EXERCISE INSTRUCTIONS - Copy out all of the entries, keeping every word the same.
┌─ THE INPUT
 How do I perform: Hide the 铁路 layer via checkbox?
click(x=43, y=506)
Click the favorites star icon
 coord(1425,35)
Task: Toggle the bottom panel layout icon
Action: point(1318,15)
└─
WRITTEN SOLUTION -
 How do I perform: Hide the 铁路 layer via checkbox?
click(x=43, y=506)
Click the favorites star icon
 coord(1425,35)
Task: Toggle the bottom panel layout icon
Action: point(1318,15)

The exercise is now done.